CVE-2026-33717 is a vulnerability classified under CWE-434 (Unrestricted Upload of File with Dangerous Type) affecting WWBN AVideo, an open-source video platform. In versions up to and including 26.0, the function downloadVideoFromDownloadURL() in the file objects/aVideoEncoder.json.php downloads remote content and saves it to a temporary web-accessible directory named videos/cache/tmpFile/. The filename and extension are directly derived from the original URL, including potentially dangerous extensions like .php. An attacker can supply an invalid resolution parameter that triggers an early termination of the function via forbiddenPage(), which calls die() before the temporary file is moved or deleted. This results in the malicious PHP file remaining accessible under the web root, enabling remote code execution. The vulnerability requires the attacker to have low privilege authentication but does not require user interaction. The CVSS v3.1 score is 8.8, indicating high severity with network attack vector, low attack complexity, privileges required, no user interaction, and full impact on confidentiality, integrity, and availability. A patch has been committed (commit 6da79b43484099a0b660d1544a63c07b633ed3a2) to fix this issue by ensuring proper handling and cleanup of temporary files and validation of uploaded content.

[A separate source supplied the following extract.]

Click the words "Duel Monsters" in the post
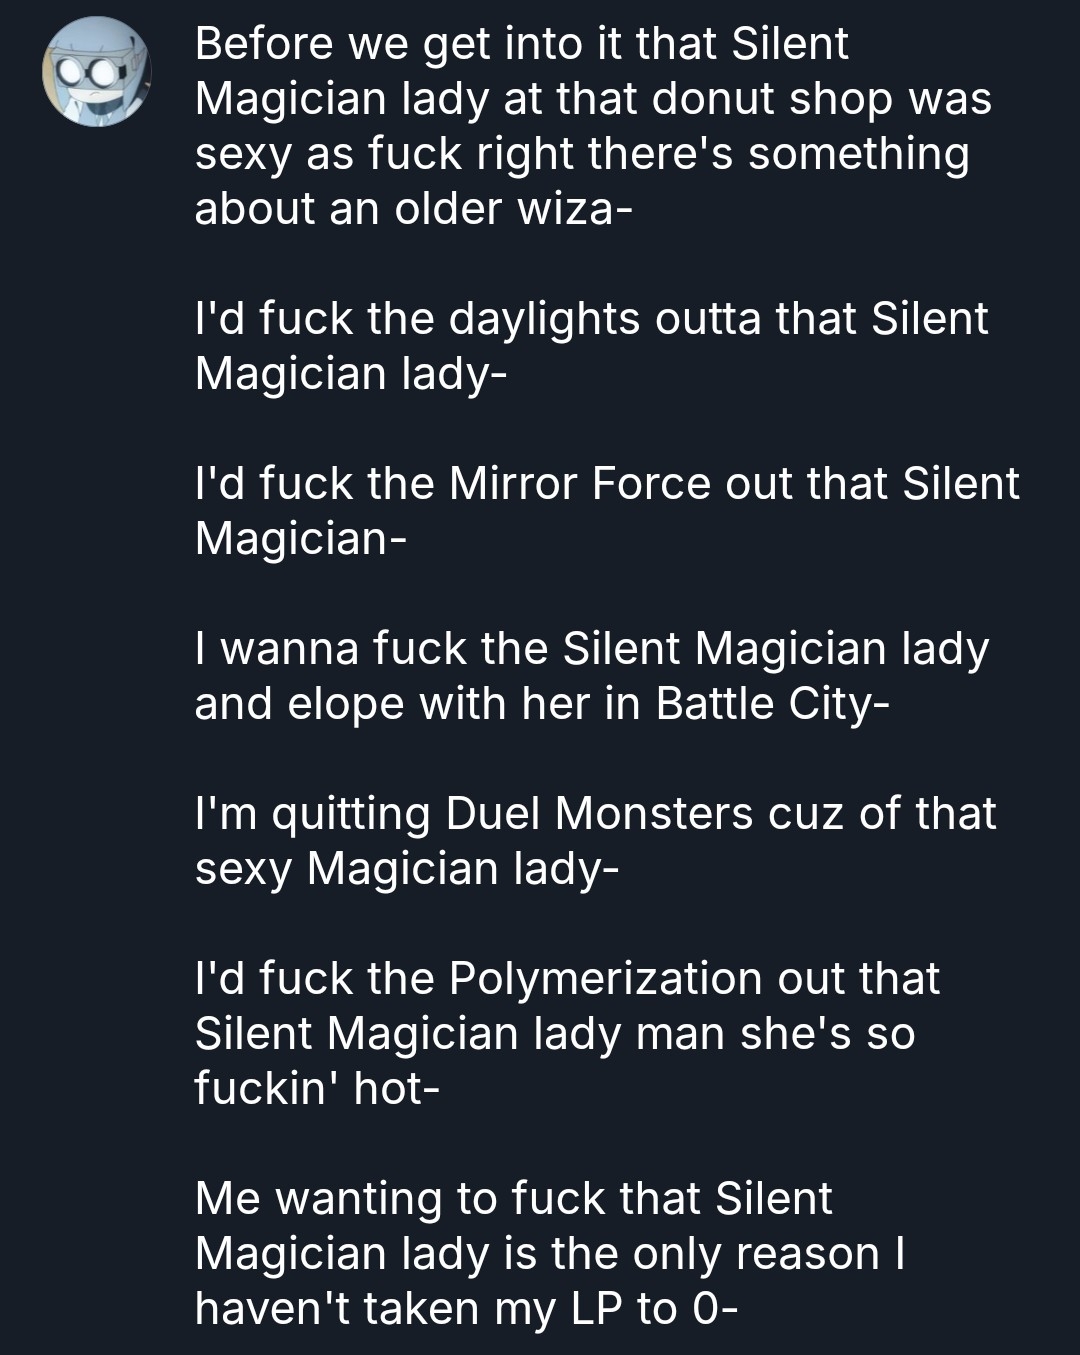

The impact of CVE-2026-33717 is significant for organizations using WWBN AVideo versions 26.0 and earlier. Successful exploitation allows attackers to upload and execute arbitrary PHP code on the server, leading to full system compromise. This can result in unauthorized data access or exfiltration, defacement or manipulation of video content, deployment of malware or ransomware, and disruption of video services. Since the malicious files remain persistently accessible, attackers can maintain long-term presence and pivot within the network. The vulnerability affects confidentiality, integrity, and availability of the affected systems. Given the nature of video platforms, organizations relying on AVideo for content delivery, media hosting, or internal communications face reputational damage and operational downtime. The ease of exploitation combined with the high impact makes this a critical risk for affected deployments.

To mitigate CVE-2026-33717, organizations should immediately upgrade WWBN AVideo to a version that includes the patch from commit 6da79b43484099a0b660d1544a63c07b633ed3a2 or later. If upgrading is not immediately possible, implement the following controls: 1) Restrict write permissions on the videos/cache/tmpFile/ directory to prevent execution of uploaded files; 2) Employ web server configuration to disable execution of PHP files in temporary upload directories; 3) Implement strict input validation and sanitization on parameters such as resolution to prevent triggering early termination; 4) Monitor the temporary directories for unexpected PHP or executable files and remove them promptly; 5) Enforce least privilege access for authenticated users to reduce exploitation risk; 6) Use web application firewalls (WAFs) to detect and block suspicious upload attempts; 7) Conduct regular security audits and penetration testing focused on file upload functionalities. These measures help reduce attack surface and prevent persistent malicious file uploads.